It is common for the most brutal and bloodstained wars to serve as catalysts of technological progress; the First World War was no exception: the development of modern-day bombs, the first military use of tanks (still only as means of transport, not as weapons), the first military flamethrower, and more. No place was left unchanged: the shells scarred the battlefields, the trenches changed the lay of the land and the majority of the ancient empires which fought in it collapsed during or after it, never to rally again.
The Land of Israel was not the most deadly battle front, but here too the War completely changed life, and brought some of the European technological developments with it.
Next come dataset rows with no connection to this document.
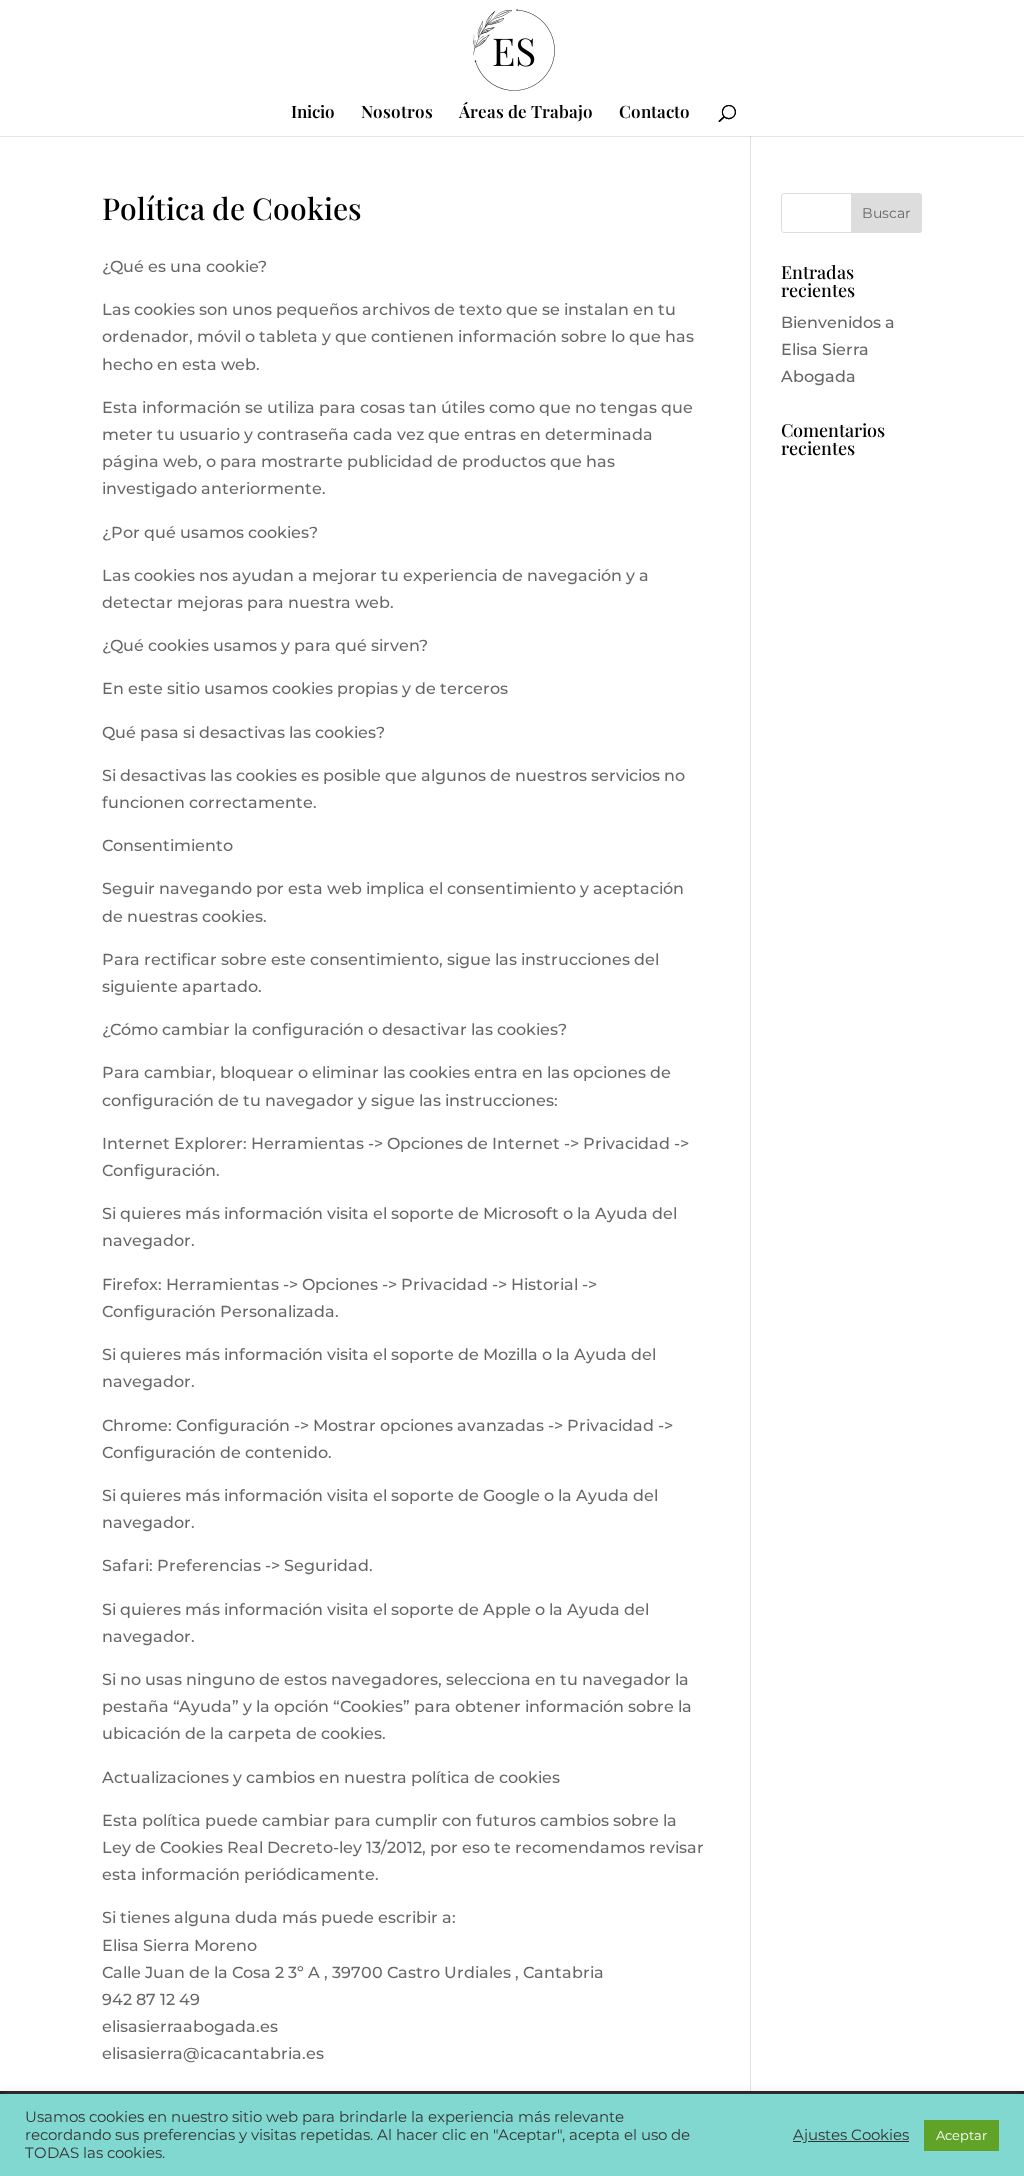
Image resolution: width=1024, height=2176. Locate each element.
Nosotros (397, 113)
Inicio (313, 113)
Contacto (654, 113)
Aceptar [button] (961, 2135)
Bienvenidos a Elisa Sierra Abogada (838, 349)
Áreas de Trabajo (526, 113)
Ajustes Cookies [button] (851, 2135)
An example of one such development can be found in an unexpected place: a book name “One Hundred Aerial Photographs of Palestine“, published by the German theologian Gustaf Dalman.
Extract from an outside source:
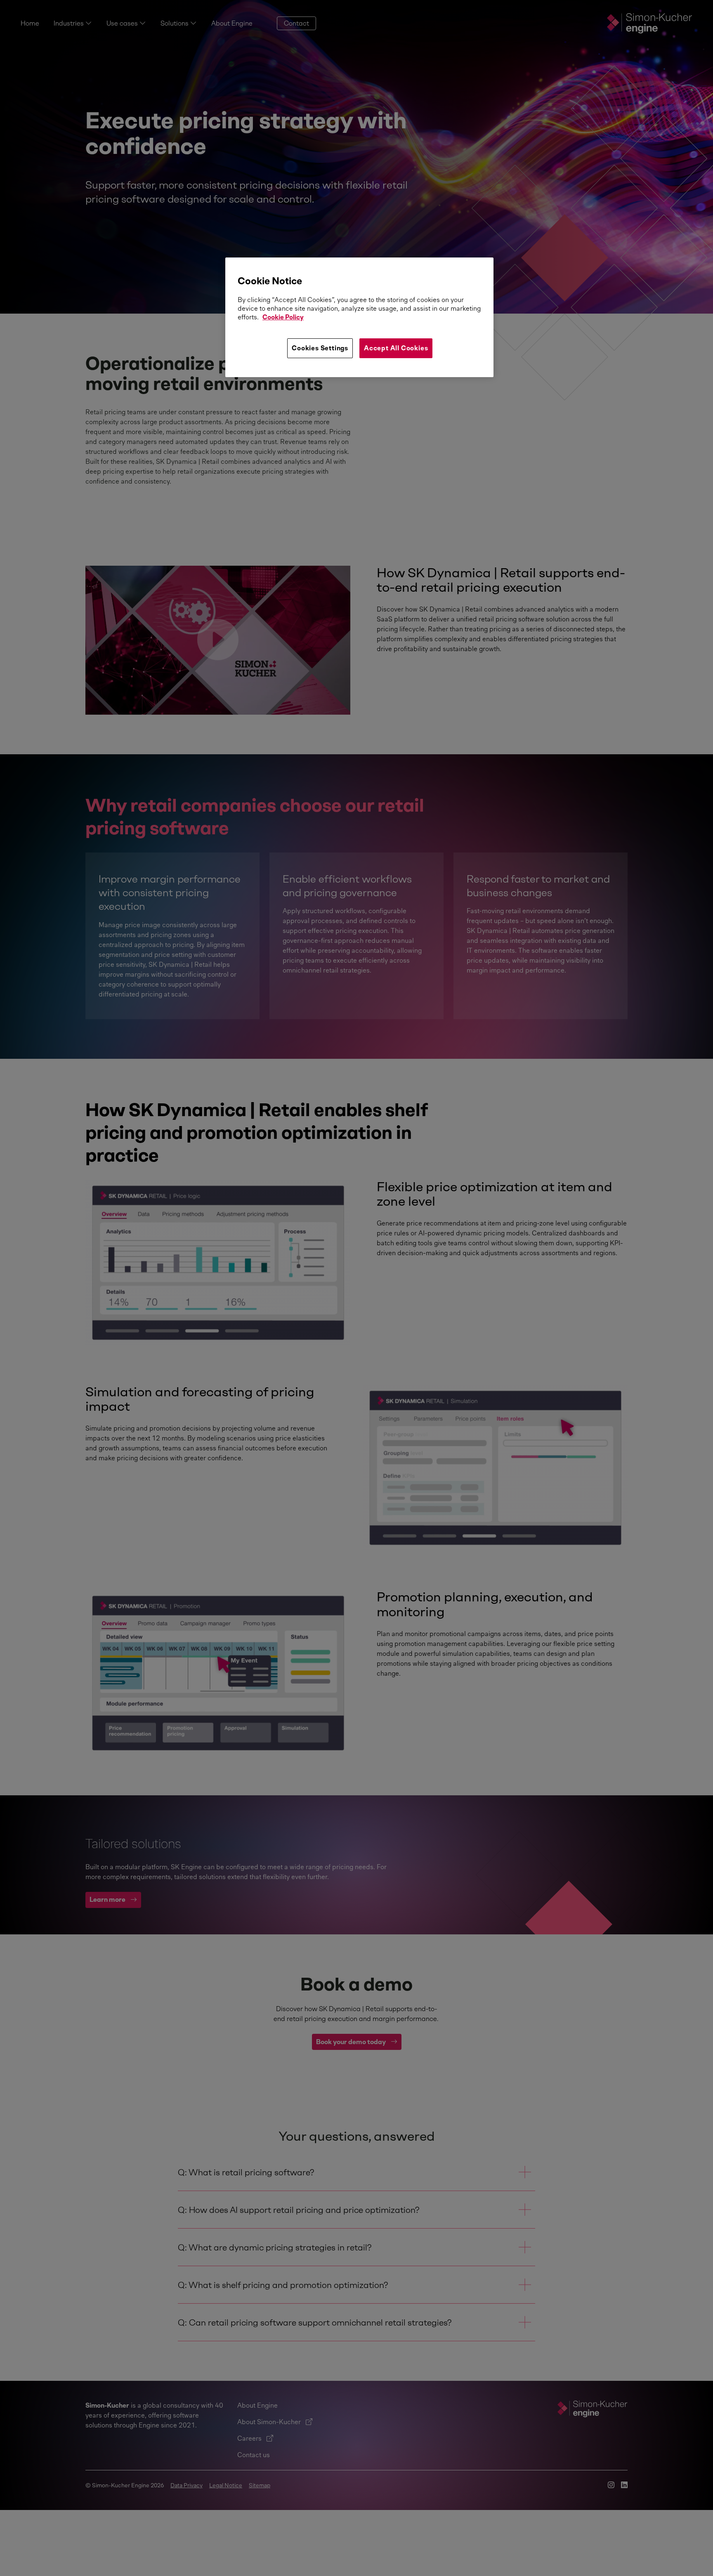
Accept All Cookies (396, 348)
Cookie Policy (283, 317)
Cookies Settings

Aerial Photographs in the Service of Christian Theology
Dalman’s tremendous interest in the Land of the Bible and everything connected to it led him to many diverse fields of research: during his long life the German theologian researched Jewish history, archeology of the Biblical period and the language of residents of the Land and their neighbors. Dalman did not only delve into the Bible and the New Testament, but was also fluent in Jewish literature from the Second Temple period onward. In 1902, the theologian was one of the founders of the “German Evangelical Institute for Research of Ruins in the Holy Land in Jerusalem” – an institute he headed until 1917, and which still exists today.
Dalman was not only interested in the culture of the Biblical period, but he also researched the landscapes, animals and plants of the Land. He wholeheartedly believed that only the most encompassing understanding possible of the nature and people who live in the Holy Land will enable theologians to correctly understand and interpret the holy works God bestowed upon his creations. Therefore, Dalman wrote about and documented the Land of Israel in thousands of pictures and words.
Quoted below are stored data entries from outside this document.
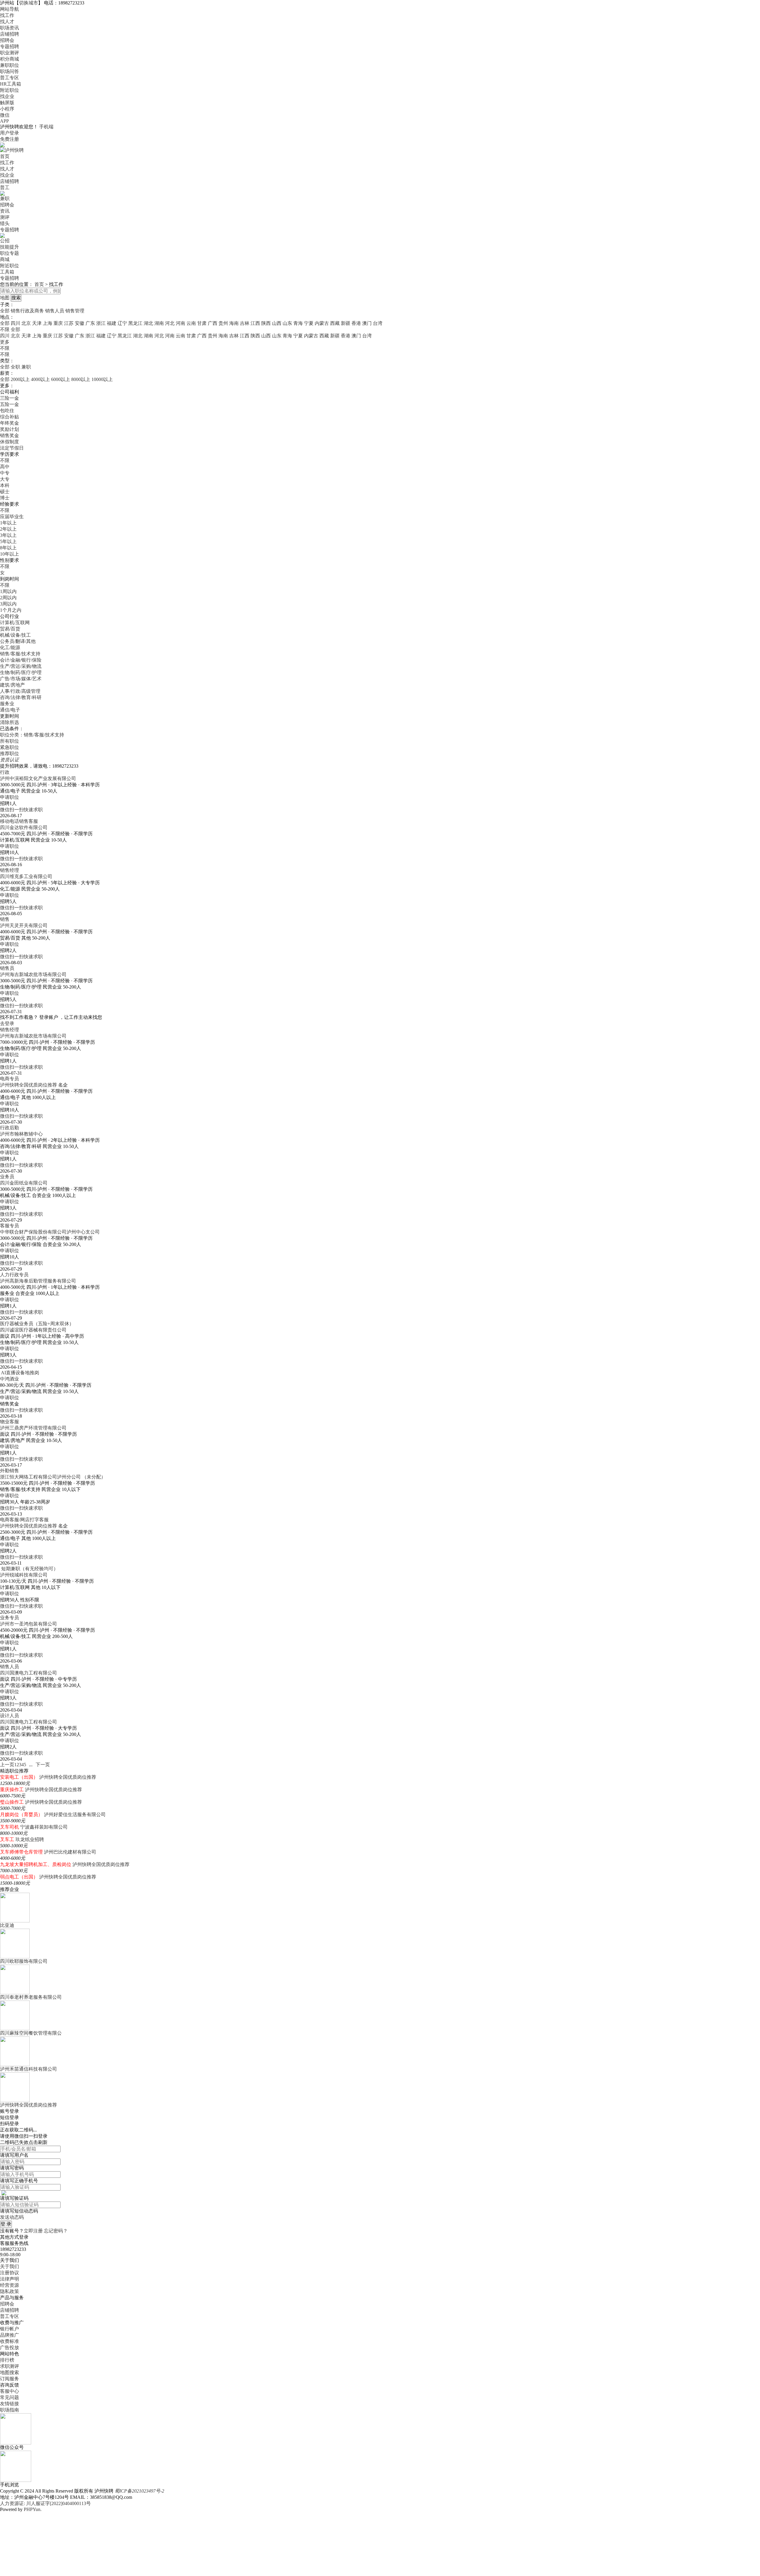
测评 (5, 217)
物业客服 (9, 1421)
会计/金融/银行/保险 (21, 659)
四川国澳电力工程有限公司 (28, 1672)
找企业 (7, 96)
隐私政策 (9, 2291)
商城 (5, 259)
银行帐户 (9, 2328)
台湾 (377, 323)
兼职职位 (9, 65)
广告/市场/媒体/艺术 (21, 678)
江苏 (69, 323)
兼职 (5, 198)
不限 (5, 348)
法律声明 (9, 2278)
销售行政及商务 (27, 310)
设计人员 (9, 1715)
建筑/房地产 (12, 684)
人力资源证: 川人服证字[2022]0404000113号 (45, 2503)
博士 (5, 497)
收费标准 (9, 2341)
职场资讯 (9, 27)
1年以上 (8, 522)
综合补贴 (9, 416)
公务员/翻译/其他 (18, 641)
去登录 (7, 1023)
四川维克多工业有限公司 (26, 876)
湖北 (148, 323)
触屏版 (7, 102)
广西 (212, 323)
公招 (5, 240)
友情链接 (9, 2403)
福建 (111, 323)
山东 (287, 323)
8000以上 (80, 379)
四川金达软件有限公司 (24, 827)
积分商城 (9, 58)
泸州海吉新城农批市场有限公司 (33, 974)
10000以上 (102, 379)
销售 (5, 919)
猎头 (5, 223)
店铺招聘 (9, 34)
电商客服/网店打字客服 (24, 1519)
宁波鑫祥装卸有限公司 (44, 1826)
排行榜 (7, 2359)
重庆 (58, 323)
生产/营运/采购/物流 (21, 666)
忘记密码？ (56, 2230)
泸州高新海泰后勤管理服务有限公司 (38, 1280)
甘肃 (202, 323)
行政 (5, 772)
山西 (276, 323)
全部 (5, 310)
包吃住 (7, 410)
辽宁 (122, 323)
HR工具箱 (10, 83)
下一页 (43, 1764)
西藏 (335, 323)
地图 (5, 297)
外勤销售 (9, 1470)
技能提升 (9, 246)
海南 (234, 323)
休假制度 (9, 441)
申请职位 (9, 797)
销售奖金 (9, 435)
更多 (5, 341)
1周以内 (8, 591)
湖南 (159, 323)
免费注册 (9, 139)
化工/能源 (10, 647)
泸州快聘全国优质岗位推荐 (28, 1084)
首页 (5, 156)
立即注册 (33, 2230)
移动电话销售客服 (19, 821)
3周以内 (8, 603)
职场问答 (9, 71)
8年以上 (8, 547)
In 1925, Dalman collected a hundred aerial photographs in his book, taken by Squadron 304, the Bavarian Squadron of the German army. All the collected photographs were photographed between 1917-1918, in other words, toward the end of the First World War – some after the British conquered the Land of Israel. These seem to be the first aerial photographs of the Land of Israel, or at least – among the first ever taken in Israel.
Even when he acted as a preserver and editor – work which was fully expressed in the book he published in 1925, the fingerprint of the researcher of the land of the Bible is clearly visible in the book. Dalman used the hundred photographs which appear in the book as a mirror into the past, and ponders what the landscapes teach us about the world of Jesus and the prophets. This fact leads Dalman to interesting editing choices: as Professor Binyamin Zev Kedar notes in his book ‘Looking Twice at the Land of Israel’, “Dalman, who researched the Land of Israel…did not feel the need to bring photographs of the new Jewish settlements.”
It would be naïve to see Dalman as an apolitical researcher interested solely in the past. As the first director of the institute he established, Dalman helped the German empire to infiltrate deeper into the Middle East under a religious-Christian guise. It is possible that when he published his book in 1925, almost a decade after the collapse of the Ottoman and German empires, Dalman (like many of his German contemporaries) had abandoned his imperialistic aspirations regarding the Middle East. However, Dalman’s curiosity about and love for the land of the Bible remined strong until his death in 1941.